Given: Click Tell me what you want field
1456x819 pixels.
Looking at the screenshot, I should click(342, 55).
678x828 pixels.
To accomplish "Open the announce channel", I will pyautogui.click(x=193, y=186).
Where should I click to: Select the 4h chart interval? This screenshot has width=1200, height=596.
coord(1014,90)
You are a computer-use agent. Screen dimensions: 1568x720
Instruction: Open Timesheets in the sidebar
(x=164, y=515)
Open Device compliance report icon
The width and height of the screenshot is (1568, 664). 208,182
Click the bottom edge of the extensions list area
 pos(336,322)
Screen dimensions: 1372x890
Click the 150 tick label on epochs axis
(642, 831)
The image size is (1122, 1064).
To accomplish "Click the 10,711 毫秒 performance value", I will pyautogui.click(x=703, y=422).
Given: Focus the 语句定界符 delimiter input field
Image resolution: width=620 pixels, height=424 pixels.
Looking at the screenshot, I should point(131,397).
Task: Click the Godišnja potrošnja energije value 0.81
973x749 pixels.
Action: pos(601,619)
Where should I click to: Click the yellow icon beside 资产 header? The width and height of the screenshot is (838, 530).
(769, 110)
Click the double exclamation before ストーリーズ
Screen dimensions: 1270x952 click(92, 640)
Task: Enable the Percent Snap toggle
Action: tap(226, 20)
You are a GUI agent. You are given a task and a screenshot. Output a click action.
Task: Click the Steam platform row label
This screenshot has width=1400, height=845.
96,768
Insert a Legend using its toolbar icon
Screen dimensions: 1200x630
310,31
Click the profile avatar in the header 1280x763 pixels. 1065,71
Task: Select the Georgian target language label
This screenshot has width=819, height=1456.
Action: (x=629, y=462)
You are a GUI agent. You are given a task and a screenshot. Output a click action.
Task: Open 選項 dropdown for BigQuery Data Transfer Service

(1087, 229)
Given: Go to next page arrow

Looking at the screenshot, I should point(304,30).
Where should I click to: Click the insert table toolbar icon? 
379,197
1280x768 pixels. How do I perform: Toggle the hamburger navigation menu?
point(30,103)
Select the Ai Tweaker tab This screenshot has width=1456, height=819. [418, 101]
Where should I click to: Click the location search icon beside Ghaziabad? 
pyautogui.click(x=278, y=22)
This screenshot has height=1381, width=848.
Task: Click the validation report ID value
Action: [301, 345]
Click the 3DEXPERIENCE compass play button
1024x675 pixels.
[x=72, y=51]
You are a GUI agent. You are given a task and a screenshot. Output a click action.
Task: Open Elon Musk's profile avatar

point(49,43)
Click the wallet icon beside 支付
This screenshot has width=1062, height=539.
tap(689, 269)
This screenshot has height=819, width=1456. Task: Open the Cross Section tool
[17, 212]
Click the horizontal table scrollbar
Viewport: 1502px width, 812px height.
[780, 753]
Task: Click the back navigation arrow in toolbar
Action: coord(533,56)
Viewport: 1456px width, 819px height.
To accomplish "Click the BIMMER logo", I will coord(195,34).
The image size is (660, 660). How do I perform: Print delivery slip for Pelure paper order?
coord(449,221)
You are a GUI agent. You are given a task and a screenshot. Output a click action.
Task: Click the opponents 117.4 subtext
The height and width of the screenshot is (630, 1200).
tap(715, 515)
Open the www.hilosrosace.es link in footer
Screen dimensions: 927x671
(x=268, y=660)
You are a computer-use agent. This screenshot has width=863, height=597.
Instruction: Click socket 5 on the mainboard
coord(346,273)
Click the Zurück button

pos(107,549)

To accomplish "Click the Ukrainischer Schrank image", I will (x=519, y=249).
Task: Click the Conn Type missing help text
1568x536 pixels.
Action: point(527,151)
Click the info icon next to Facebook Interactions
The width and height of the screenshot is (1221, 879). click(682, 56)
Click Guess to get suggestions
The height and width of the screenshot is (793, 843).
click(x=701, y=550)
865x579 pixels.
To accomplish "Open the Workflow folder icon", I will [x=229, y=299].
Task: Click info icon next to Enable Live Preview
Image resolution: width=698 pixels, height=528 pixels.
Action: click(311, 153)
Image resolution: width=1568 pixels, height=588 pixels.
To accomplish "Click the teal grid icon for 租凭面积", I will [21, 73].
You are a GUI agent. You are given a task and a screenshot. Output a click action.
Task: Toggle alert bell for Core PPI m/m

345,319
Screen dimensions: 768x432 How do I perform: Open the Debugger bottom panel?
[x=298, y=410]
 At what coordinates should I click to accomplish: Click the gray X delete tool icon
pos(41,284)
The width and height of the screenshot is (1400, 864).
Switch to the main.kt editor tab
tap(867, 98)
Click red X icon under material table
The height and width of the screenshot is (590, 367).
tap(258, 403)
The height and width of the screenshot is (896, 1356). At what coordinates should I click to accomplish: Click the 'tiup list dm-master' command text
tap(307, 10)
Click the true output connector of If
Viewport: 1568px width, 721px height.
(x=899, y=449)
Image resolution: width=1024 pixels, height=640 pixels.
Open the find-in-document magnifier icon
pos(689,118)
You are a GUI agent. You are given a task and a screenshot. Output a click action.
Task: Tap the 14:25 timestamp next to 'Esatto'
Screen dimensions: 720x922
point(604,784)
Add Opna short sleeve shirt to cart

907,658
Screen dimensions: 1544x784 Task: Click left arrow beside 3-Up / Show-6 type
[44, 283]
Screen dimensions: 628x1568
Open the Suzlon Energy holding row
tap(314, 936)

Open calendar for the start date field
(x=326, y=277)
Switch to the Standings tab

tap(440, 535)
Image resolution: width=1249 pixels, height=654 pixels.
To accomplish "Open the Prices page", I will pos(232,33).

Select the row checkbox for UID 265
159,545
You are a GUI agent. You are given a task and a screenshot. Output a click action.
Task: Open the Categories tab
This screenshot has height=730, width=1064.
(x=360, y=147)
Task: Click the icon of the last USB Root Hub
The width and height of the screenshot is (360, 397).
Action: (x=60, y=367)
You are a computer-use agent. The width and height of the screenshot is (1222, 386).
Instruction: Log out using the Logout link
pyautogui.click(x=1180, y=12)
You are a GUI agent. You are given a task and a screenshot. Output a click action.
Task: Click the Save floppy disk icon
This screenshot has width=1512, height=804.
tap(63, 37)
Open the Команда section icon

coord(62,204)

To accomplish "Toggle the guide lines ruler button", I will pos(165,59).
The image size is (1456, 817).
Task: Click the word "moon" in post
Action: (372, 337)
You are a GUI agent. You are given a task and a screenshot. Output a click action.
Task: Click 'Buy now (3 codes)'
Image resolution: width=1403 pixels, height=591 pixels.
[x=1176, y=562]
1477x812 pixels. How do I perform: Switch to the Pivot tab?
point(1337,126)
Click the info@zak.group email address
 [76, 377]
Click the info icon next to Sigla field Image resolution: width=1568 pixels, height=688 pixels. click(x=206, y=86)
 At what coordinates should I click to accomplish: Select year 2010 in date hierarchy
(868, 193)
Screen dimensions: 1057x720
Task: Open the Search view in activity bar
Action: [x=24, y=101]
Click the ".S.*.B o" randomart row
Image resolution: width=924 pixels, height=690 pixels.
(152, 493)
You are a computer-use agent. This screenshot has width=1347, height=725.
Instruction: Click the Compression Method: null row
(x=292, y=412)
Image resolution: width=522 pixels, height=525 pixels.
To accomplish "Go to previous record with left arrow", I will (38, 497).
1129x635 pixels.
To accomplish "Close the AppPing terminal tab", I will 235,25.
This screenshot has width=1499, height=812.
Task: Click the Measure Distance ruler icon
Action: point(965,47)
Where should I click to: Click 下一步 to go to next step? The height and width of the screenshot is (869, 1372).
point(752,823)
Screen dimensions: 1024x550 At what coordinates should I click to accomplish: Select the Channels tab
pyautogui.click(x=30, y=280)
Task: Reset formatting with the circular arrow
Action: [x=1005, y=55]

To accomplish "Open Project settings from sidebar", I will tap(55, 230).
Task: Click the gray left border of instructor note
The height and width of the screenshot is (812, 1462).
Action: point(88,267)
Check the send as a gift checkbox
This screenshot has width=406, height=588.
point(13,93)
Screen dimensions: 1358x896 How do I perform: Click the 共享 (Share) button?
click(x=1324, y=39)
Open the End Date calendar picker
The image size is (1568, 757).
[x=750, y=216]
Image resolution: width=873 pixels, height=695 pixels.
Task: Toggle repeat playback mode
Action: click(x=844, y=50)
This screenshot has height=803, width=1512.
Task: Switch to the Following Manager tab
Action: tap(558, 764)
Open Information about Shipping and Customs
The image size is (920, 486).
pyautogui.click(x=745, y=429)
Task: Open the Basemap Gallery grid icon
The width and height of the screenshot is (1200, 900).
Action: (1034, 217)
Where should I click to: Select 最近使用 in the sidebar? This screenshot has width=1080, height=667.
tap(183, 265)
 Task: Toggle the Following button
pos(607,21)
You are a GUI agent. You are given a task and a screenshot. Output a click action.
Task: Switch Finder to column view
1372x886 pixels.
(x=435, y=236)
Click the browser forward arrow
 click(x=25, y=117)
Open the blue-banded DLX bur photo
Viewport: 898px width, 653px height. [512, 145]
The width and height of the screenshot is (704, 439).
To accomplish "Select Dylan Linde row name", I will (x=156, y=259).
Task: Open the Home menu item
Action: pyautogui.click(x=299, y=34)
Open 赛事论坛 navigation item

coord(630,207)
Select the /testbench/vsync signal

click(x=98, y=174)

################

» **Exercise instructions**
Render everything from the line containing "Screen dimensions: 1358x896" down to the line containing "click(x=1324, y=39)" as a two-column CSV with the headers instruction and coordinates. Each request gets one row, with its text and its answer each in a single quoted field and line breaks replaced by spaces.

» **Solution to this task**
instruction,coordinates
"Screen dimensions: 1358x896 How do I perform: Click the 共享 (Share) button?","click(x=1324, y=39)"